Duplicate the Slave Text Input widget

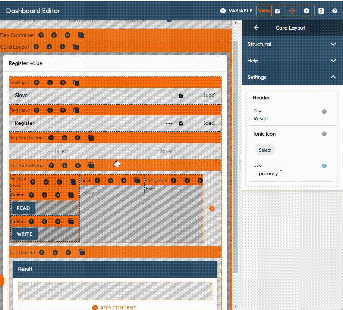click(76, 83)
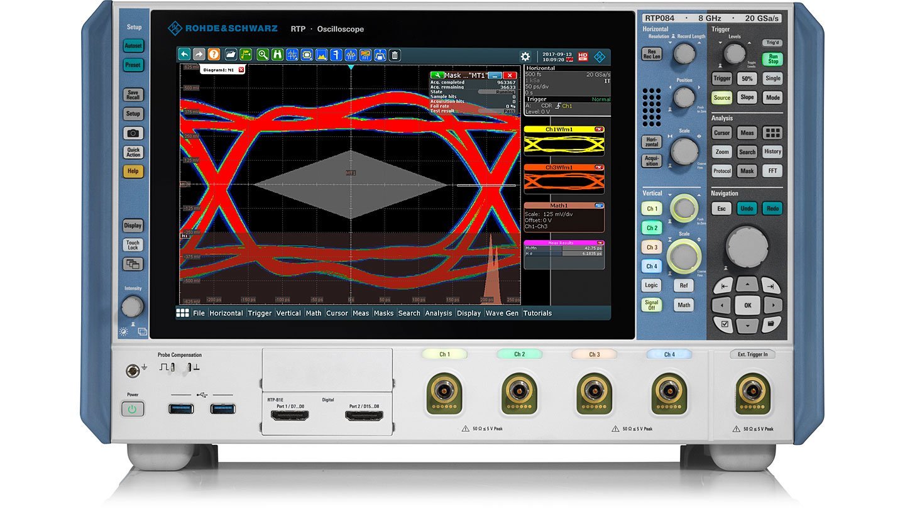
Task: Click the help question mark toolbar icon
Action: coord(213,56)
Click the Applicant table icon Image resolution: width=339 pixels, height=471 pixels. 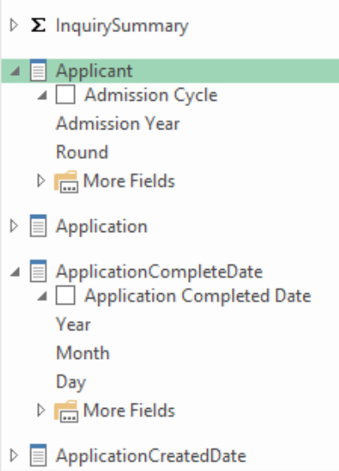point(38,70)

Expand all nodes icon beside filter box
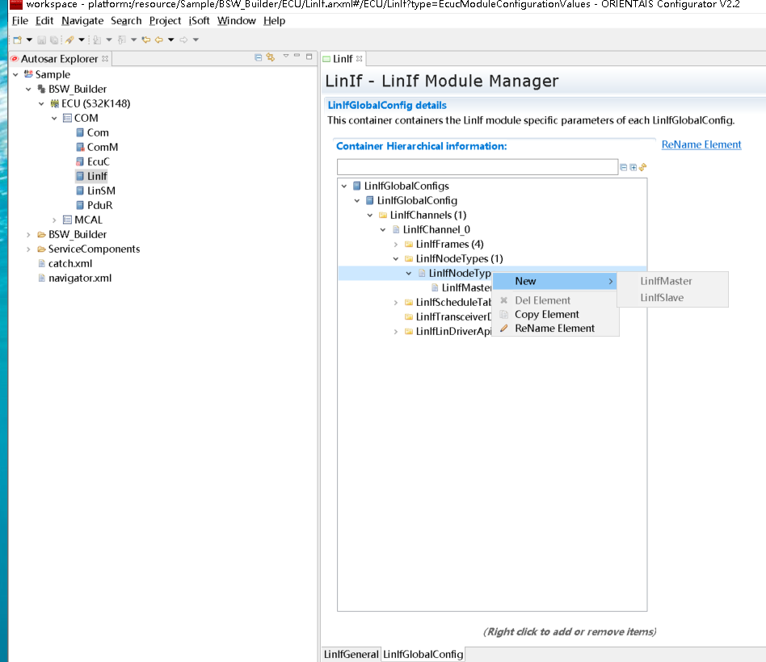click(633, 167)
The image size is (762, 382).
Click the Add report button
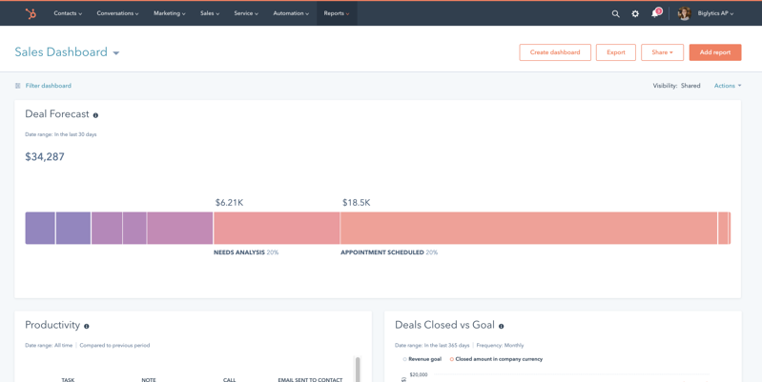click(715, 52)
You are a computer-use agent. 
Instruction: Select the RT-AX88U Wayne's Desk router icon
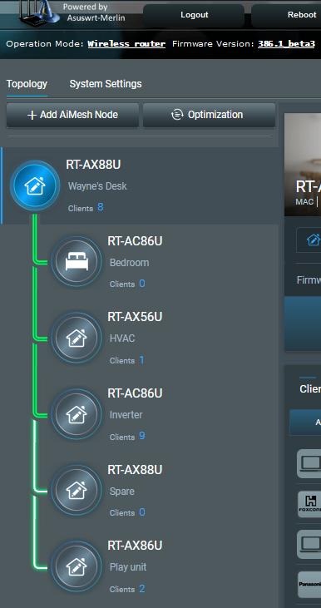tap(35, 185)
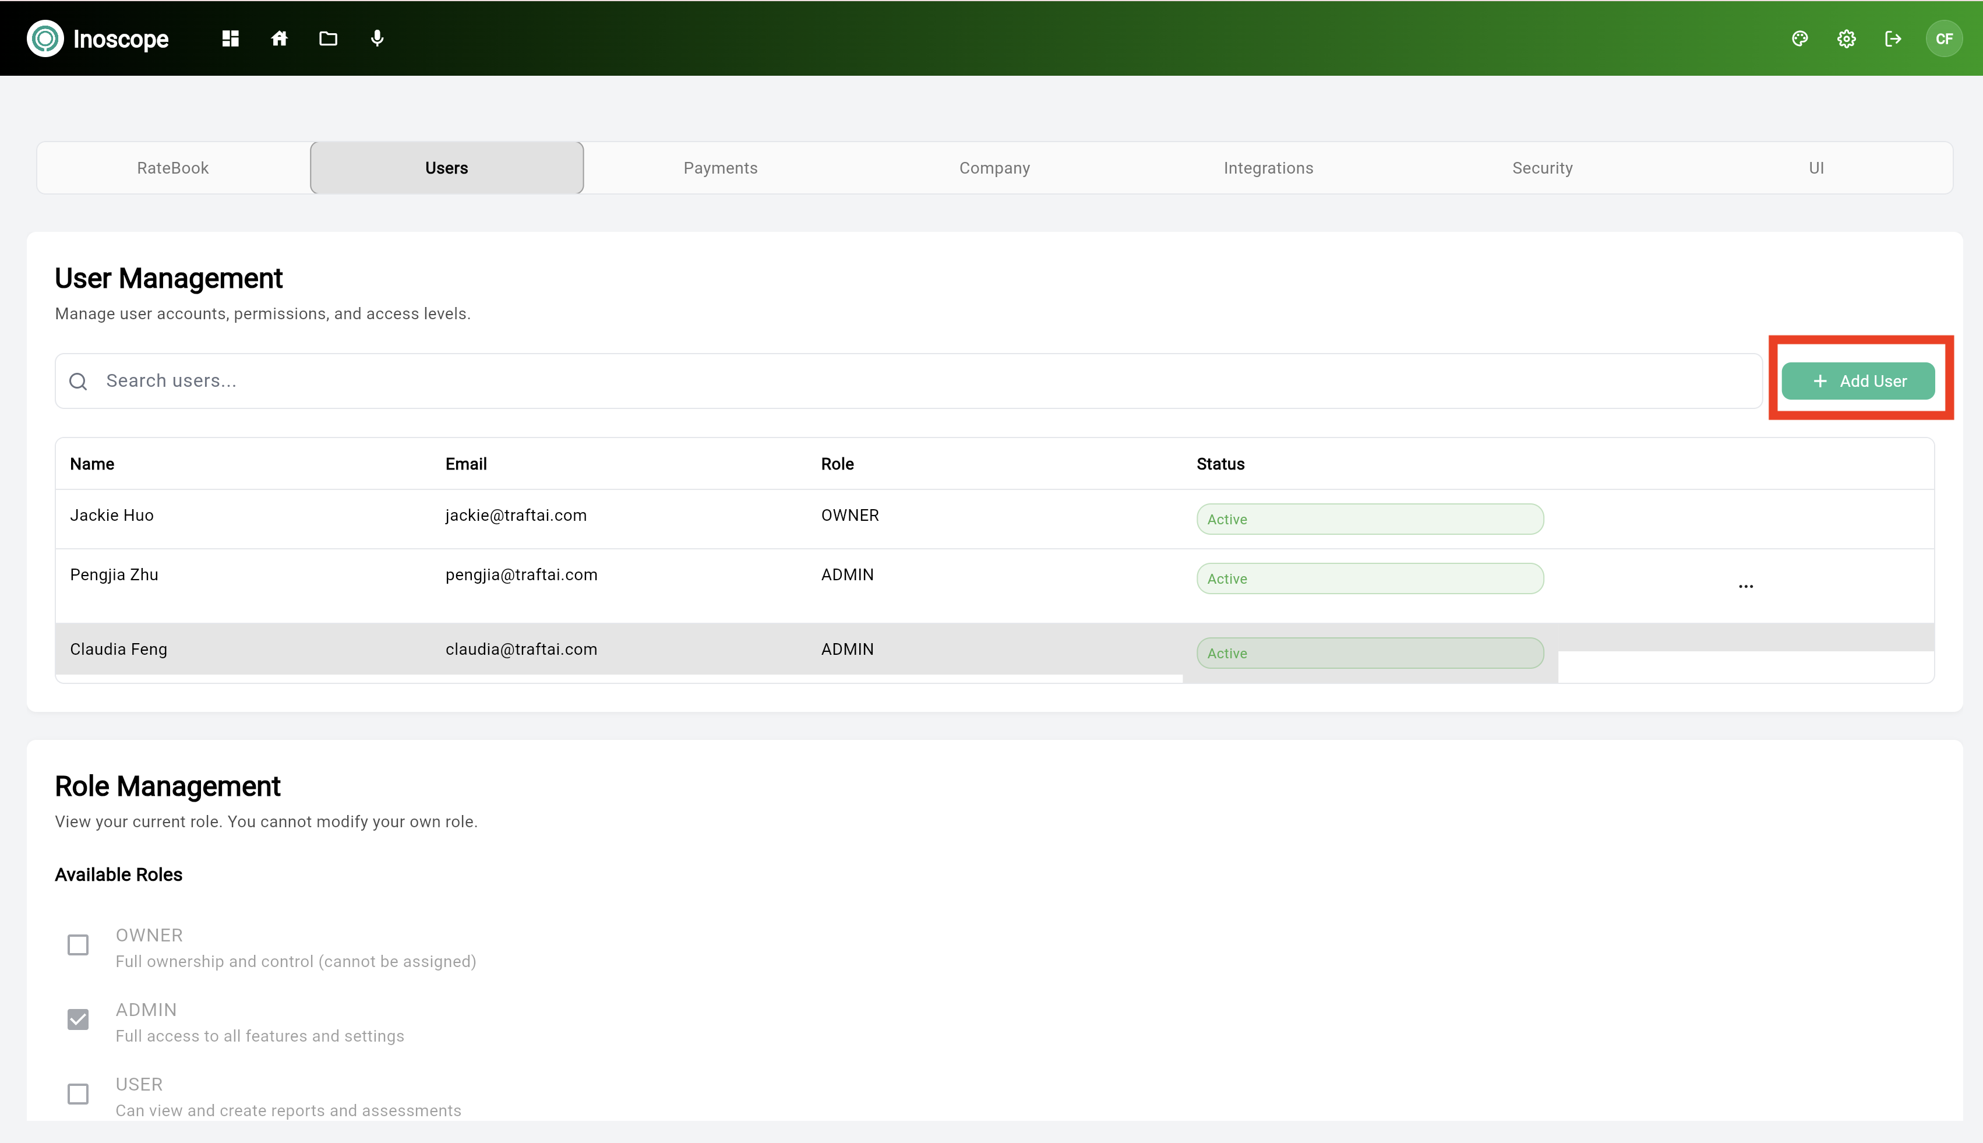Click the search magnifier icon
The height and width of the screenshot is (1143, 1983).
point(79,381)
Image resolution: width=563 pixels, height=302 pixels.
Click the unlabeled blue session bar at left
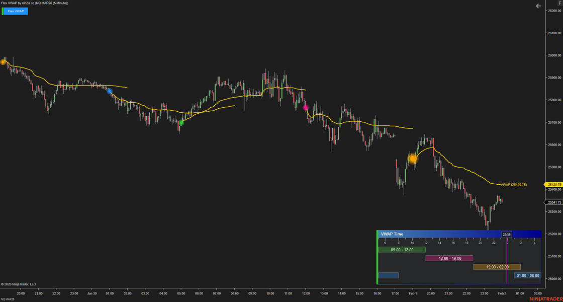coord(388,275)
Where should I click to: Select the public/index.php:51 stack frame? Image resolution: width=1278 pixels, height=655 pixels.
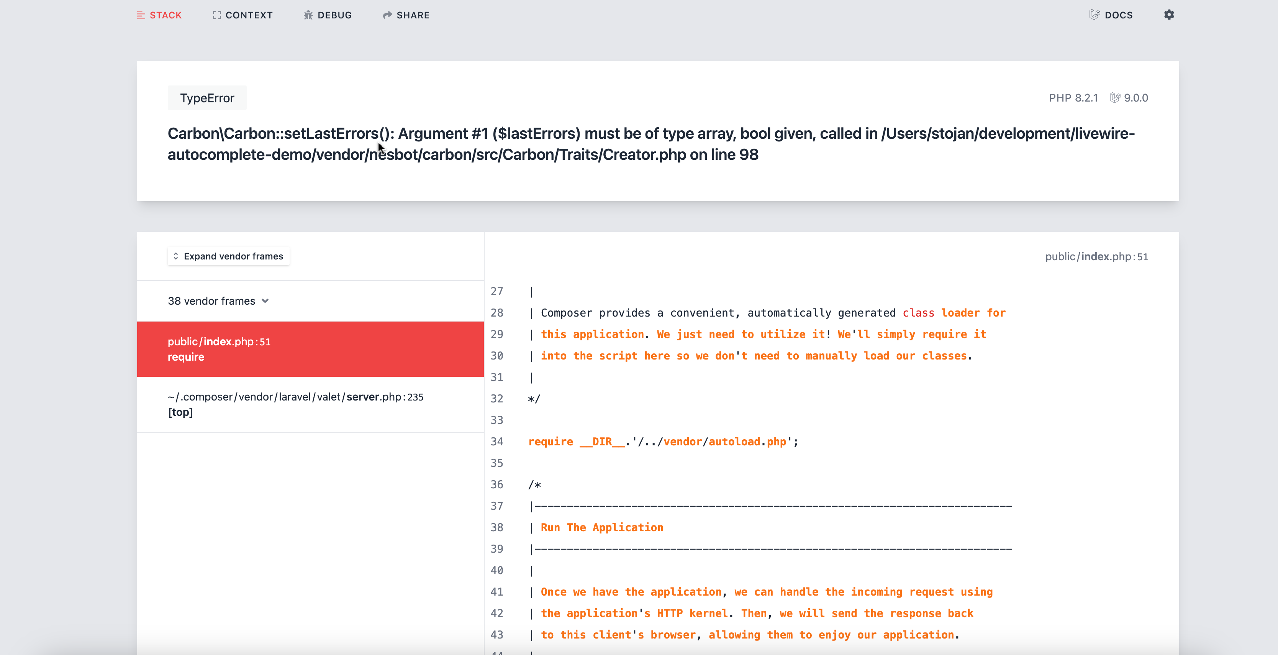pos(310,349)
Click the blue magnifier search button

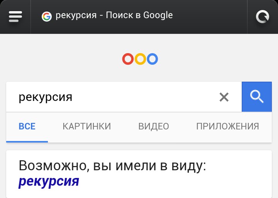pyautogui.click(x=257, y=97)
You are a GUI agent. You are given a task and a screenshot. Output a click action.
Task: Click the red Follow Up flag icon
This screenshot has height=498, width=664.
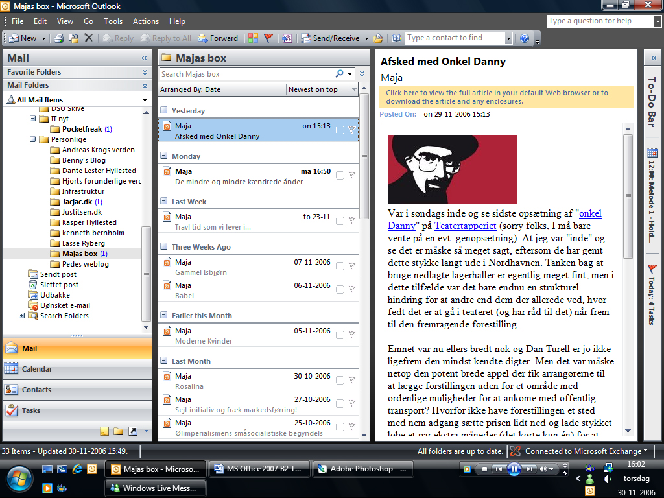pos(268,38)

* Written problem *
Copy the rows above exactly, starting with the line containing "You are a computer-use agent." and ending with the line containing "pyautogui.click(x=257, y=97)". Leave the pictures out of your copy.

* Result for this exercise *
You are a computer-use agent. 
Instruction: Select the RT-AX88U Wayne's Desk router icon
tap(35, 185)
Click the search magnifier icon
The height and width of the screenshot is (1143, 1983).
point(79,381)
Image resolution: width=563 pixels, height=302 pixels.
Click the unlabeled blue session bar at left
coord(388,275)
Where should I click to: Select the public/index.php:51 stack frame? Image resolution: width=1278 pixels, height=655 pixels.
pos(310,349)
Click the blue magnifier search button

pyautogui.click(x=257, y=97)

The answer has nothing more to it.